Re: Policy and Rules Concerning the Interstate, Interexchange marketplace; and Implementation of Section 254(g) of the Communications Act of 1934, as amended.

This Second Order on Reconsideration ensures that consumers will have information they need to make informed choices about the services they choose in a competitive marketplace.

The long distance marketplace is substantially competitive. As a result of this competition, many consumers are calling more and paying less. This is good.

But there have been two major problems that have limited the benefits consumers have enjoyed. One is the filed rate doctrine, under which a tariff deposited in some obscure corner of this agency is deemed to trump whatever arrangement the consumer makes directly with the carrier. The second is the confusing array of rate schedules and calling plans and surcharges that interexchange carriers have established.

The Commission has sought to attack the first problem, the filed rate doctrine, by preventing nondominant carriers from filing tariffs. When the courts rebuffed our initial efforts, we sought and obtained explicit forbearance authority from the Congress. I hope this order will clear the way for the court to lift its stay of the complete detariffing regime, so that carriers are compelled to honor the terms of the deals they strike with their customers, and no longer can circumvent them by invoking the entirely fictional "approval"of this agency for a tariff that no one has ever read, much less approved.

The Commission is attacking the second problem, public information about the terms of offerings, through today's order (and through a forthcoming "truth-in-billing" item). Carriers will now be required to provide reliable information upon reasonable request to consumers and to consumer advocates. They will also make the same information available on the their Websites, if they have them (all major carriers do). The result is likely to be a more informed buying decision on the part of consumers, and fewer unpleasant surprises when the bill arrives.

In an earlier phase of this proceeding, I voted with all of my colleagues to establish the public disclosure requirement, and I later dissented when three of my colleagues voted to eliminate this requirement. In the second decision, the Commission was wrestling with a perceived conflict between maintaining a public disclosure requirement, on the one hand, and invoking concern about the dangers of "tacit price collusion" as a reason for requiring detariffing, on the other. I acknowledged that conflict but resolved it differently, because for me there was ample justification for complete detariffing independent of the price collusion rationale.
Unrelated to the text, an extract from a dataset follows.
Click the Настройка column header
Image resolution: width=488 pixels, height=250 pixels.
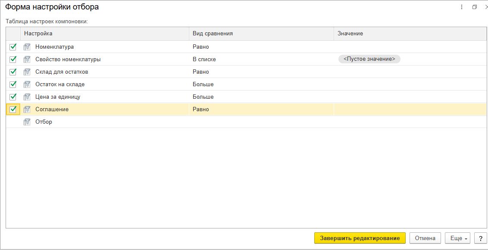point(38,34)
Frankly, I don't really think it is all that likely that the absence of tariffs or of a public disclosure requirement will keep AT&T from finding out about MCI's "Five Cent Sundays." Indeed, common sense tells me that carriers are likely to be able to learn the terms of their major competitors' offerings, regardless of tariffs or public disclosure requirements. The question is whether consumers will have the information they need to make informed decisions. Today's ruling ensures that they will.

I also want to note that the public disclosure requirement was initially established at the specific request of Senators Stevens and Inouye, who felt it was useful to ensure that interexchange carriers honor their rate averaging and rate integration obligations under Section 254(g) of the Communications Act. Although today's order will be good for consumers throughout the country, I believe the citizens of Alaska and Hawaii will particularly benefit from the action we are taking today.